PPOL564 | DS1: Foundations

Lecture 25

Sampling

Today's Topics

  • Resampling methods
  • MCMC
In [1]:
import pandas as pd
import numpy as np
import scipy.stats as st 
import matplotlib.pyplot as plt
import seaborn as sns
from sklearn.utils import resample
import statsmodels.formula.api as sm
import warnings
import requests
warnings.filterwarnings("ignore")
plt.style.use('ggplot')
/usr/local/lib/python3.7/site-packages/matplotlib/__init__.py:886: MatplotlibDeprecationWarning: 
examples.directory is deprecated; in the future, examples will be found relative to the 'datapath' directory.
  "found relative to the 'datapath' directory.".format(key))

Resampling

Sampling with replacement

In [2]:
grades = ["a","b","c","d"]
for i in range(10):
    sample = resample(grades, replace=True, n_samples=10)
    print(sample)
['b', 'b', 'a', 'b', 'b', 'd', 'a', 'a', 'c', 'b']
['d', 'd', 'c', 'b', 'd', 'c', 'b', 'd', 'a', 'd']
['c', 'd', 'd', 'b', 'a', 'c', 'b', 'd', 'd', 'b']
['d', 'a', 'c', 'b', 'd', 'a', 'b', 'a', 'c', 'c']
['a', 'd', 'd', 'a', 'd', 'd', 'c', 'c', 'd', 'd']
['c', 'c', 'c', 'b', 'a', 'd', 'c', 'd', 'd', 'd']
['d', 'c', 'a', 'd', 'a', 'b', 'c', 'c', 'c', 'd']
['c', 'd', 'a', 'b', 'a', 'a', 'd', 'c', 'b', 'd']
['b', 'b', 'd', 'b', 'c', 'c', 'c', 'c', 'b', 'd']
['b', 'b', 'c', 'd', 'a', 'd', 'd', 'a', 'd', 'b']

Sampling without replacement

In [3]:
grades = ["a","b","c","d"]
for i in range(10):
    sample = resample(grades, replace=False, n_samples=4)
    print(sample)
['d', 'c', 'b', 'a']
['c', 'b', 'a', 'd']
['d', 'b', 'a', 'c']
['d', 'b', 'a', 'c']
['b', 'd', 'a', 'c']
['d', 'c', 'b', 'a']
['b', 'd', 'a', 'c']
['a', 'b', 'd', 'c']
['d', 'b', 'a', 'c']
['a', 'c', 'd', 'b']

We can't sample beyond the number of elements we have in the set, since we're not replacing.

In [4]:
# THIS CODE CHUNK BREAKS

# grades = ["a","b","c","d"]
# for i in range(10):
#     sample = resample(grades, replace=False, n_samples=10)
#     print(sample)

Permutation Test

Say we had data on the age of all passengers in a 2 buses.

In [5]:
passengers_age_bus1 = np.array([42,24,56,33,59,74,19,29])
passengers_age_bus2 = np.array([17,55,12,31,26,29,8,30,10])

Calculate the difference in means between the two groups.

In [6]:
diff_obs = passengers_age_bus1.mean() - passengers_age_bus2.mean()
diff_obs
Out[6]:
17.77777777777778

Is the difference in means statistically significant?
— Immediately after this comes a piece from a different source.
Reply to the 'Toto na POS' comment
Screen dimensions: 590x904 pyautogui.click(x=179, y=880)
Naturally, we could use a difference in means (t-test) to figure this out.

In [7]:
st.ttest_ind(passengers_age_bus1,passengers_age_bus2)
Out[7]:
Ttest_indResult(statistic=2.152994626017182, pvalue=0.04800157061606202)
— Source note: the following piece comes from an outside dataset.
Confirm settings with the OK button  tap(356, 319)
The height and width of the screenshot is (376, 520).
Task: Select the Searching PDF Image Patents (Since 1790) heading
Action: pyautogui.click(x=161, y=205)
But if we didn't know about the t-test or the t-test wasn't feasible given the complexity of the algorithm. What we do then? Randomly permute the data!

For a "permutation test", we're going to generate a null distribution (i.e. a distribution that assumes the null hypothesis). We're going to do this by randomly generating different combinations of passengers on each bus. We do this by pooling all passengers and then randomly splitting them. This yields a distribution that contains all possible values of the test statistic for different arrangements (permutations) of the observed data.

We're then going to compare the observed difference in means (which we calculated above) from the null distribution to estimate the likelihood of observing the mean we observed.

In [8]:
i = 0; store = []
N_iterations = 10000

# Put all passengers into one bus. 
pooled = []
pooled.extend(passengers_age_bus1)
pooled.extend(passengers_age_bus2)
pooled = np.array(pooled)


while i < N_iterations:
    
    # Randomly shuffle 
    np.random.shuffle(pooled)
    
    # Split back into two busses
    b1 = pooled[:8]
    b2 = pooled[8:]
    
    # Calculate the diff in means and store
    store.append(b1.mean() - b2.mean())

    i += 1 # then iterate

store = np.array(store) # convert to numpy array

Let's plot the null distribution and our observed value.

In [9]:
plt.figure(figsize=(10,5))
ax = sns.distplot(store,kde=False,bins=30)
ax.axvline(diff_obs,color="darkblue")
plt.show()

Calculate the P-value (for one tail)

In [10]:
(sum(store >= diff_obs))/(len(store))
Out[10]:
0.0244
In [11]:
(sum(store <= diff_obs))/(len(store))
Out[11]:
0.9769

Bootstrapping

Bootstrapping is a way of taking repeated samples with replacement to generate a probability distribution (standard error) for an estimate.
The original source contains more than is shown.